• [ASSIGNMENT]: Retype nothing except the lines below from the one with "Click the black area above the video frame" through the one with "The image size is (786, 550).", exactly, with images left out.

(Saved entries)

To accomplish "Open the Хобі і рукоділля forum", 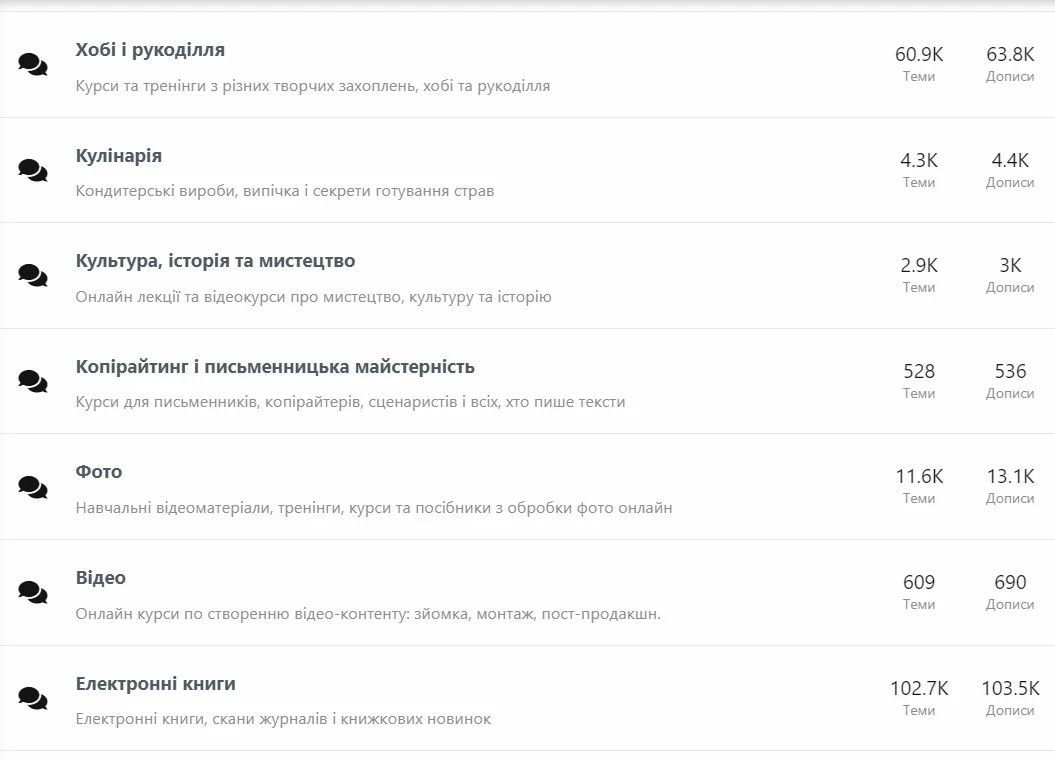I will coord(148,47).
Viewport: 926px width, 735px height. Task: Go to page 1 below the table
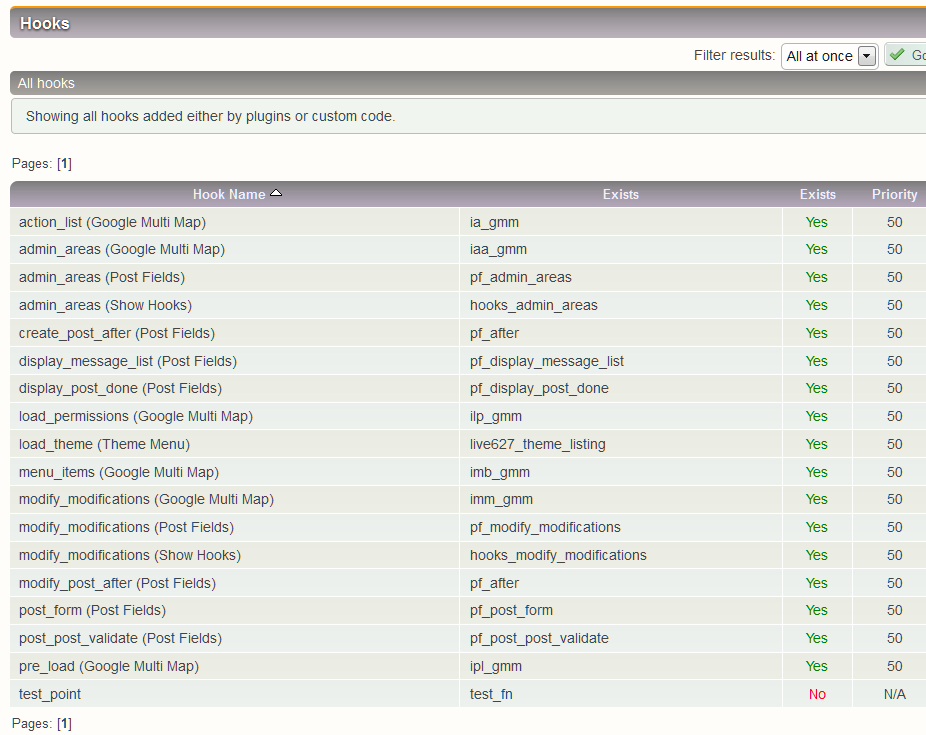(64, 723)
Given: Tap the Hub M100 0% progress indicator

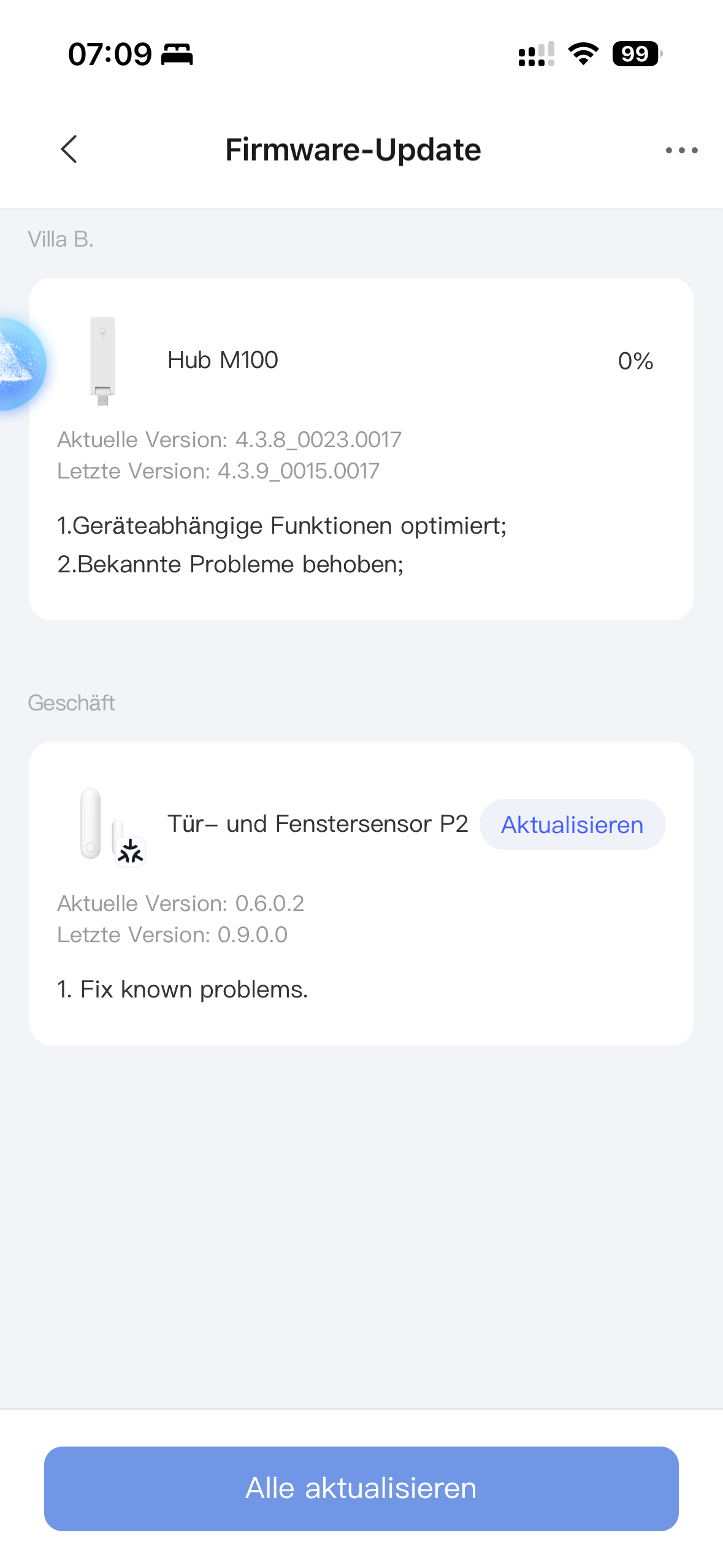Looking at the screenshot, I should pyautogui.click(x=635, y=361).
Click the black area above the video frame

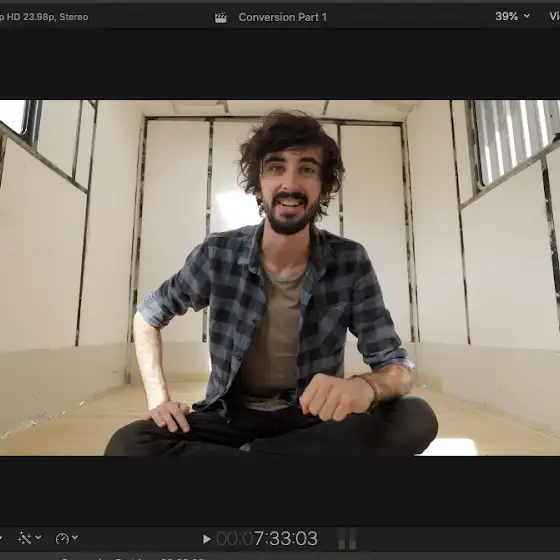[280, 64]
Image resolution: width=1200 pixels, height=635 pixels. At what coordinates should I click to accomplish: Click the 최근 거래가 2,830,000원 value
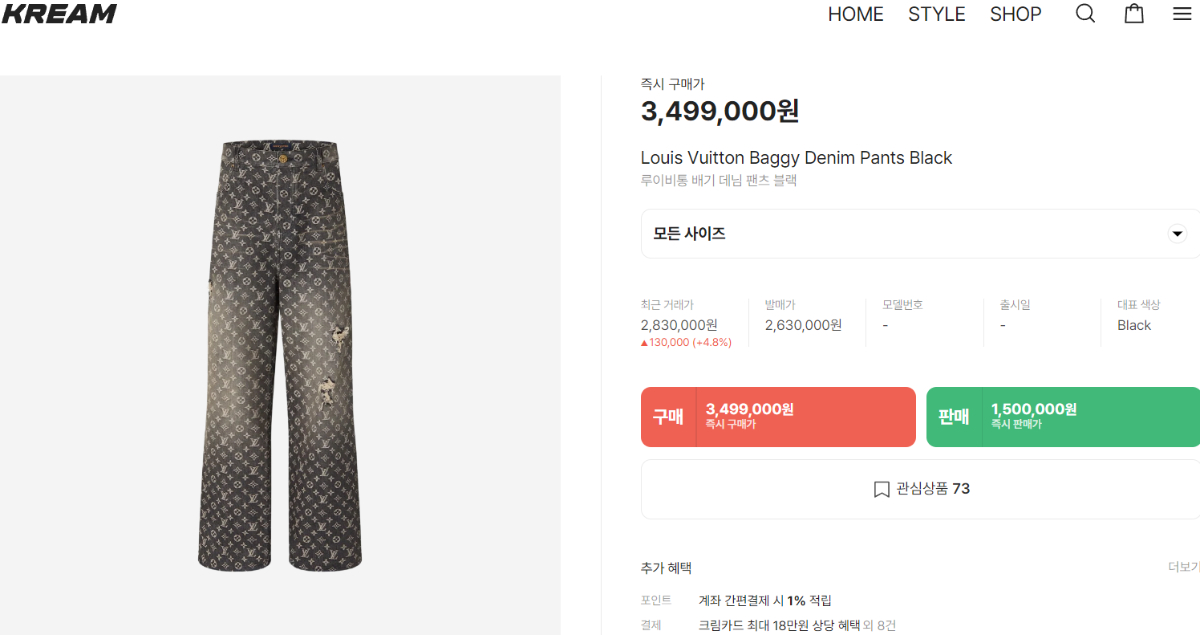point(679,325)
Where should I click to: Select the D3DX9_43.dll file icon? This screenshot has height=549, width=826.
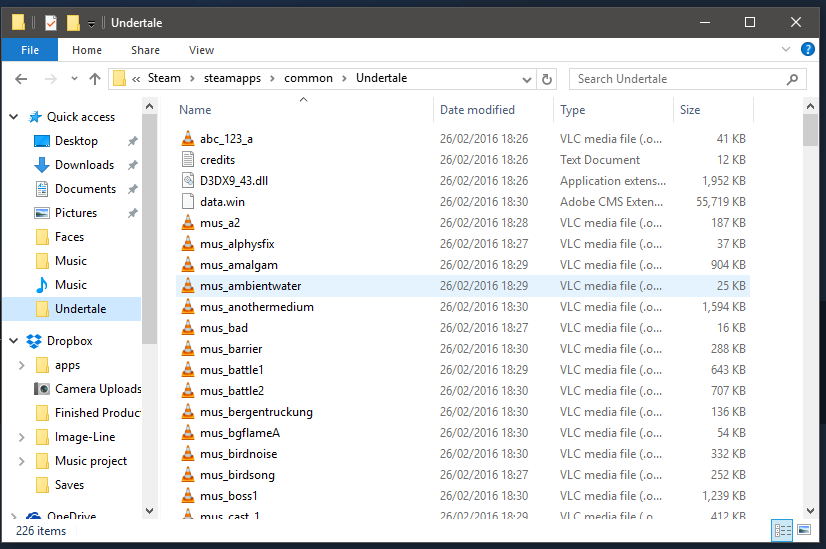click(187, 181)
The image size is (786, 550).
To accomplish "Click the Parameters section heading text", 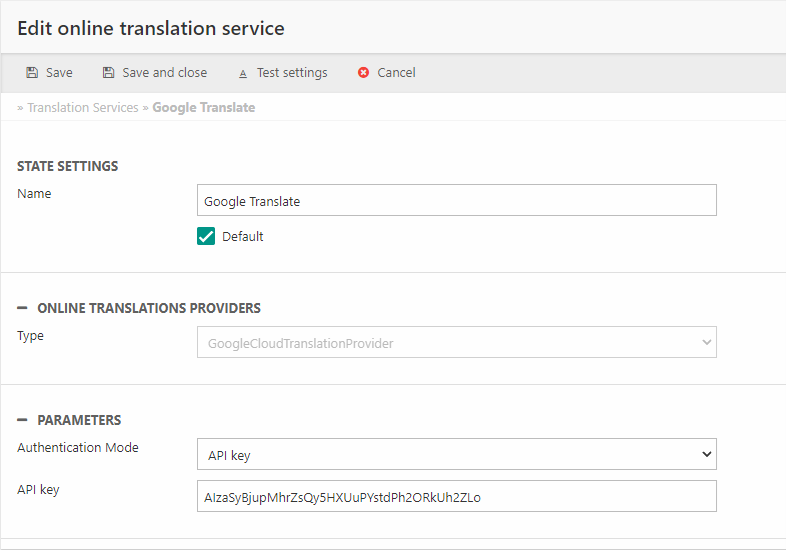I will [79, 420].
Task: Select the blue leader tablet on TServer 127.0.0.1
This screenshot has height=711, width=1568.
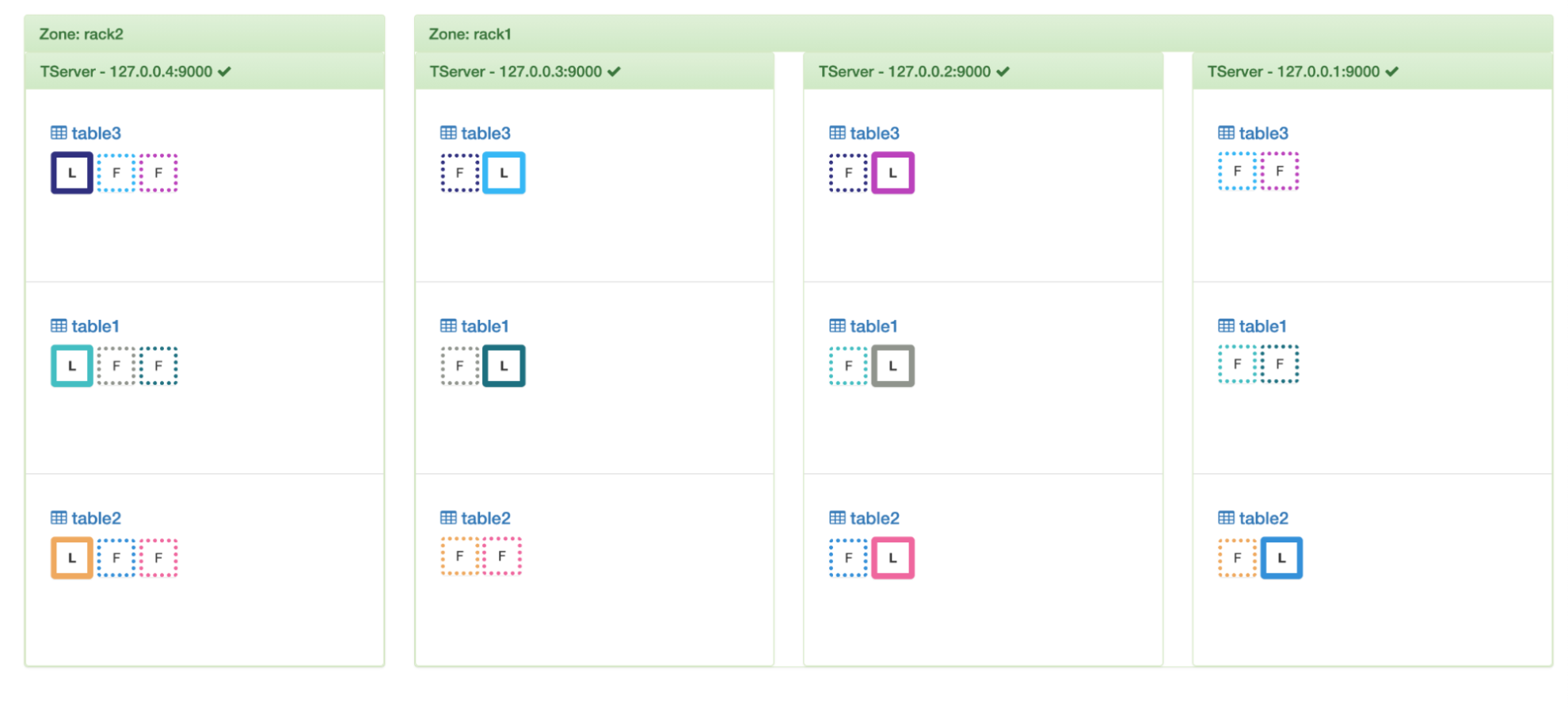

• [COMPLETED EXERCISE]:
Click the black area above the video frame

[280, 64]
Image resolution: width=1200 pixels, height=635 pixels. At what coordinates should I click to accomplish: Click the 최근 거래가 2,830,000원 value
point(679,325)
Where should I click to: Select the D3DX9_43.dll file icon? This screenshot has height=549, width=826.
click(187, 181)
The image size is (786, 550).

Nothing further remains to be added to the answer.